In the original IPsec implementation, all cryptographic operations were done in-band with packet processing. This meant that a lot of time was spent performing symmetric-key encryption in the kernel. To make use of the OCF, we split the input and output processing paths. For example, let us consider the case where ip_output() determines (by consulting the SPD) that a packet must be IPsec-protected. It then calls ipsp_process_packet(), which handles all IPsec outbound-packet processing. After handling encapsulation issues, this routine calls the appropriate ``wire protocol'' output routine. In the ESP protocol processing, the original esp_output() routine was broken up in esp_output() and esp_output_cb(). esp_output() does all the data marshaling and ESP header manipulation, constructs a crypto request, passes it to the OCF and simply returns. Execution returns to ip_output() with an indication that the operation was successful.
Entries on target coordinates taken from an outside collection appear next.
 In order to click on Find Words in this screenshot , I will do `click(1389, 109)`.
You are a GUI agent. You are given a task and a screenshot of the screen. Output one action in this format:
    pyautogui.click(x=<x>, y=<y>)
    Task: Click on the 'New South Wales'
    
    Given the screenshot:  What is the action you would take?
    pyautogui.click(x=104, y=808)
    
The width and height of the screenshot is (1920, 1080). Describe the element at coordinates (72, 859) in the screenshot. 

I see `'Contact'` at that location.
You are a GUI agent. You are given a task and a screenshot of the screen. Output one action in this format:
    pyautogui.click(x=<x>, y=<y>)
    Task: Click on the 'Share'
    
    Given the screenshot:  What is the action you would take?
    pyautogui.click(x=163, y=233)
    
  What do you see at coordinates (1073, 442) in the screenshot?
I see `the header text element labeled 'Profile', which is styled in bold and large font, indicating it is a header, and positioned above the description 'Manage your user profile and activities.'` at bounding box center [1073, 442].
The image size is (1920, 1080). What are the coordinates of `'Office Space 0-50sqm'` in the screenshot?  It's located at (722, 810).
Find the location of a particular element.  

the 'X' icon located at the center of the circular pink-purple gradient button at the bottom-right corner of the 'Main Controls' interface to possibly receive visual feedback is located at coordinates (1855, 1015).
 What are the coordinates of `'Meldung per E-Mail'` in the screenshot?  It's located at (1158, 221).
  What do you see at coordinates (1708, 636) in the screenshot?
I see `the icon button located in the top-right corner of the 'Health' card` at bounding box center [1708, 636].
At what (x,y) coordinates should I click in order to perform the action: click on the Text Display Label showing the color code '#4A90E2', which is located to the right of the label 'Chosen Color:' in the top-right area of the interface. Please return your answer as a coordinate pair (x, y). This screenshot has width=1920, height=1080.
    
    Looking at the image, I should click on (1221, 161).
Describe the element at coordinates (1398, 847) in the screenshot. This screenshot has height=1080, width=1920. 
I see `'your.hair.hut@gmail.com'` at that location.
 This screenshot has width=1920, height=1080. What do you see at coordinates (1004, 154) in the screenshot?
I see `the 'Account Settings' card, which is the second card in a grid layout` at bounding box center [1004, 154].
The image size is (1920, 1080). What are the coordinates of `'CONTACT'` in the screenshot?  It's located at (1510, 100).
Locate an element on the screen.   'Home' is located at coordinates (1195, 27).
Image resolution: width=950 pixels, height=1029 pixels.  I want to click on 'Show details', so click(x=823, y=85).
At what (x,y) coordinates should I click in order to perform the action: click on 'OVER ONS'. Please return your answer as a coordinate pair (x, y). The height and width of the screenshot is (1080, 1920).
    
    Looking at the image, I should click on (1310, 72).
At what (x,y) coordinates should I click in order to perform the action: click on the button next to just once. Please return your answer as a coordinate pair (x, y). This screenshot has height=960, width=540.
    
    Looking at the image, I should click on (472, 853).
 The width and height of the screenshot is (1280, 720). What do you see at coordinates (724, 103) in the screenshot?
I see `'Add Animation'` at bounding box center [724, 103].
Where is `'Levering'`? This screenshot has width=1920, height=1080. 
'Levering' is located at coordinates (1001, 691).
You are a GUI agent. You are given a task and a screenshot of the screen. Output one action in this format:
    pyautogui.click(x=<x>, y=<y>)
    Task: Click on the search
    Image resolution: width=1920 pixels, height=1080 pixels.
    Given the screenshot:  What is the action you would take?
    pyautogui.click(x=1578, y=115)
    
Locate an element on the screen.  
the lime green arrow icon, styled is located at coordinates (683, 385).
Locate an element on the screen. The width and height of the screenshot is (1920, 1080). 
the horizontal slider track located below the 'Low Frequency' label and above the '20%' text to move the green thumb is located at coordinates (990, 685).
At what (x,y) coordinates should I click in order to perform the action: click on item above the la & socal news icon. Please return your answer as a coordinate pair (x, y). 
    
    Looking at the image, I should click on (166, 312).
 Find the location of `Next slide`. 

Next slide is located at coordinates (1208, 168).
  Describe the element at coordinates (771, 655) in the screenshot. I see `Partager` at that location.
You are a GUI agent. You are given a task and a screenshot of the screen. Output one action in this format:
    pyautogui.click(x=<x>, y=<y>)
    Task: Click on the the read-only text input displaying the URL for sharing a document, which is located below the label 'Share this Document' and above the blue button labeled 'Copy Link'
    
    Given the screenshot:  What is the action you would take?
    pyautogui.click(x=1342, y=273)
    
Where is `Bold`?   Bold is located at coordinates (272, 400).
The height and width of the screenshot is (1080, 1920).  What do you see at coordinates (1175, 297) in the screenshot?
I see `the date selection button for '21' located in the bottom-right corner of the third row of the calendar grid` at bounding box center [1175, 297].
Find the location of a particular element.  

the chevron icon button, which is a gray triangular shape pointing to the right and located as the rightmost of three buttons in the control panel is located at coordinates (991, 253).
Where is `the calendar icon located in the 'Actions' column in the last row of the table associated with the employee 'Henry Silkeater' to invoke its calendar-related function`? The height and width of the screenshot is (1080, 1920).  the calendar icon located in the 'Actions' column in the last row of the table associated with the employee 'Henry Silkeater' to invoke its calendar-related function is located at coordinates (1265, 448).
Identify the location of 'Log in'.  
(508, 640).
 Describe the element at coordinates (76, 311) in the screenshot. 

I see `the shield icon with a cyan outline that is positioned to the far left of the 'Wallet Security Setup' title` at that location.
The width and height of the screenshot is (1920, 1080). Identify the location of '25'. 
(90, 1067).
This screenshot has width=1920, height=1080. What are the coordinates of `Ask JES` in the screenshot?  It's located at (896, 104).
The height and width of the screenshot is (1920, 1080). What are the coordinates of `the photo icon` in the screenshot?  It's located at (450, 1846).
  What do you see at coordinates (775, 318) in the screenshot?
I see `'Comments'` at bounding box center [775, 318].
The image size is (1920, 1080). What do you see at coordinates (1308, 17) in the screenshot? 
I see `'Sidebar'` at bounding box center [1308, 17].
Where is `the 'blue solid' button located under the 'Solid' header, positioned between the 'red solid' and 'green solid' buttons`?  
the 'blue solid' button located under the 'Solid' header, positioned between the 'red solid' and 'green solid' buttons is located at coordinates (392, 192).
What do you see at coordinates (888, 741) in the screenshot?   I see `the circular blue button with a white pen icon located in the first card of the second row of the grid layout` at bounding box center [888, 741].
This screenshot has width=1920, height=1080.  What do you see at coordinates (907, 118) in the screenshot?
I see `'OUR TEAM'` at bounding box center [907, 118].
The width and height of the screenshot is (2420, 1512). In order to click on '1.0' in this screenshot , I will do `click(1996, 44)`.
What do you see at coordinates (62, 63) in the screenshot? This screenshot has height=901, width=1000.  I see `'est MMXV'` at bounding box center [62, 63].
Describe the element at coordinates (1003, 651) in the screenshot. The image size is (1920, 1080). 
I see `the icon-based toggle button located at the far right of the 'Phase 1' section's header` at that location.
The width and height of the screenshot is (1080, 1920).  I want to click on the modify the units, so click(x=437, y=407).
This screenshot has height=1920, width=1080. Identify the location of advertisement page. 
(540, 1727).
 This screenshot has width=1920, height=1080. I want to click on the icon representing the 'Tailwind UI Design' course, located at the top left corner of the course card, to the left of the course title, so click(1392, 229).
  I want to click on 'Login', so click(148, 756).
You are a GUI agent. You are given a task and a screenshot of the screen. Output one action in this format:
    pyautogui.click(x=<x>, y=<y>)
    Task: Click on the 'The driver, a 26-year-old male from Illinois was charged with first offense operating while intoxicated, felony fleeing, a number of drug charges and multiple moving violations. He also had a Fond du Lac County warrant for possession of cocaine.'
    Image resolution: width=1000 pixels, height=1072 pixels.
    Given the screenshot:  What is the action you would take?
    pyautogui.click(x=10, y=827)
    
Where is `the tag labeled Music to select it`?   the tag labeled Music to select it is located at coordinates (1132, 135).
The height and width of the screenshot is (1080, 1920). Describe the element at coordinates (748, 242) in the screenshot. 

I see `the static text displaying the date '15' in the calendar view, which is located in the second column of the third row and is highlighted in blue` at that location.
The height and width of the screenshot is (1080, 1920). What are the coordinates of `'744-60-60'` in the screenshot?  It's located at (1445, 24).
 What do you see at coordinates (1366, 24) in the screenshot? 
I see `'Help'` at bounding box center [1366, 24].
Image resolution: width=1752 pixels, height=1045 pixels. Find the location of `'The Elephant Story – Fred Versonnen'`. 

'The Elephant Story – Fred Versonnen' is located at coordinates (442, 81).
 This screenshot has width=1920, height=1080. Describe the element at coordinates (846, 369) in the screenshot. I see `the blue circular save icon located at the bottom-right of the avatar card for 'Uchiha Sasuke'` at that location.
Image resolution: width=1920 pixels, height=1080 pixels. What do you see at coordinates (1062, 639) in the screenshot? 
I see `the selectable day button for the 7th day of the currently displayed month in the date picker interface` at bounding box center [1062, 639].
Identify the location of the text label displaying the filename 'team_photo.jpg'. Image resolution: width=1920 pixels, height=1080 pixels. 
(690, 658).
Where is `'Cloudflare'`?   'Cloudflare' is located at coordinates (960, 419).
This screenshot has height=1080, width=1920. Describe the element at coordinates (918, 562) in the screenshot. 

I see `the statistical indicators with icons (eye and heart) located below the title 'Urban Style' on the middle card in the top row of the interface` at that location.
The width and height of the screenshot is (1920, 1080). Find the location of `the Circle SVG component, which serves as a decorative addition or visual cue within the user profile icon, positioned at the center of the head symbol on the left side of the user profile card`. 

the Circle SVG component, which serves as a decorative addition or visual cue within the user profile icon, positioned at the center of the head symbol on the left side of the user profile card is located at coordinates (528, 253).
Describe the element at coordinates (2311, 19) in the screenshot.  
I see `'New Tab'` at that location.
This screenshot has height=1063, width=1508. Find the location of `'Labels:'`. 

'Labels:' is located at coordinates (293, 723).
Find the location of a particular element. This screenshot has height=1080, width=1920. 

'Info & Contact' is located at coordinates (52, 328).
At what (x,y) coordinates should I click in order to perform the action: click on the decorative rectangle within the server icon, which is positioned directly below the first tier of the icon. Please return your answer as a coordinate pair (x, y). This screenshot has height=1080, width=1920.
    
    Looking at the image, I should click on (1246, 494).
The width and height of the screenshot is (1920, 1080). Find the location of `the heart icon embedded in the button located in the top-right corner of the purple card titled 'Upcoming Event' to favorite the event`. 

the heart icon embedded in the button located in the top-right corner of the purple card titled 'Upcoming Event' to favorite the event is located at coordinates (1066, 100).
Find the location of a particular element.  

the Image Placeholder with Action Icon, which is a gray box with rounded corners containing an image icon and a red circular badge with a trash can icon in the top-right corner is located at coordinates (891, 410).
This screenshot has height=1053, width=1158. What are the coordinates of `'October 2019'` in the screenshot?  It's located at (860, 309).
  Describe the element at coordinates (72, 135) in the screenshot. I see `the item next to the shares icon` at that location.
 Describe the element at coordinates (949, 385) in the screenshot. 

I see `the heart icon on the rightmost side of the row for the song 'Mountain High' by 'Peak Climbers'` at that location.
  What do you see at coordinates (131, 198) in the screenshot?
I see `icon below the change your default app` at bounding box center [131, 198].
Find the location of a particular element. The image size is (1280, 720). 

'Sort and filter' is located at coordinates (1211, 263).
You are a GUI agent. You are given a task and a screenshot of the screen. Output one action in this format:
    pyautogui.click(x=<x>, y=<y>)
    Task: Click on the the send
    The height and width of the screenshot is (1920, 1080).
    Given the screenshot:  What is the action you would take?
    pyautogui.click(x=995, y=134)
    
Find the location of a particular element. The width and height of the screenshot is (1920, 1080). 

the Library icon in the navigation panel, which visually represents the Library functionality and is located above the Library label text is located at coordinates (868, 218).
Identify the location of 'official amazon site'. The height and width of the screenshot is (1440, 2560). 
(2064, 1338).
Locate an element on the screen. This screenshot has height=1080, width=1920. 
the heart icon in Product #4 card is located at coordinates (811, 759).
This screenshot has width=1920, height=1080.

Once the OCF processes the request, it calls esp_output_cb(), a pointer to which is included in the request itself. The callback routine completes the ESP protocol processing by checking for any errors in the crypto processing (re-queuing the request if the OCF indicated so), and calls ipsp_process_done(), the second part of the original ipsp_process_packet() routine. This routine completes IPsec book-keeping, and calls ip_output() with the new packet. ip_output() will then perform a new SPD lookup (making sure no IPsec loops occur, by examining the list of SAs that have been already applied to the packet). If necessary, the output processing cycle will occur again. Eventually, ip_output() will pass the packet to a network driver for actual transmission.
The cases for output AH and IPcomp processing are similar. Input processing is also similar: ipsec_common_input() is called by the network scheduler for all IPsec packets received. It locates the appropriate SA in the kernel SA database and calls esp_input(). Similar to the output case, esp_input() validates the ESP header fields, constructs a crypto request, passes it to the OCF and returns. Once the request is processed, the OCF will call esp_input_cb(), which will verify the packet integrity (by comparing the value on the packet with that computed by the accelerator), remove the ESP header, and pass the packet to ipsec_common_input_cb(). This routine performs further sanity and security checks on the decrypted packet, and re-queues it for further processing by the IP layer. AH and IPcomp input processing is similar, as is the case of IPsec over IPv6.
Input ESP and AH processing offer one example of use of the opaque data passed with each crypto request, discussed in Section 3. All the cryptographic accelerators that support message authentication (MAC) algorithms only offer a ``forward-compute'' mode. That is, the card can only compute the MAC on the packet, and it is up to the operating system to verify its validity by comparing it with the received value. Thus, we use the opaque data to store the MAC value from the packet and instruct the OCF to write the new MAC value in the appropriate location in the packet -- the operation is exactly the same as the output case. In the callbacks, we simply do a byte-wise comparison of the computed value (stored on the packet) and the received value (stored as opaque data in the request itself).
While the code was not very complicated, there were several minor headaches as a result of this asynchronous processing model. For example, one problem was communicating MTU information through arbitrarily-many IPsec SAs to the TCP layer, so as to correctly fragment application data and avoid fragmentation at the IP layer. We could not simply update the appropriate data structures with the correct MTU value after the packet had been encapsulated once, since we could not ``peek'' inside the encryption. Fortunately, we keep a record of which SAs have been applied to a packet during input and output processing. Thus, on receipt of the appropriate ICMP message, or when the IP layer indicates that the packet is too large to be transmitted without fragmentation, the list of SAs is traversed and each SA is updated with the correct MTU value based on its position in the SA chain (i.e., the first SA on output will advertise a smaller MTU than the last one, the difference being the ESP headers and encryption padding). The next packet that tries to traverse the chain will encounter a correct MTU value.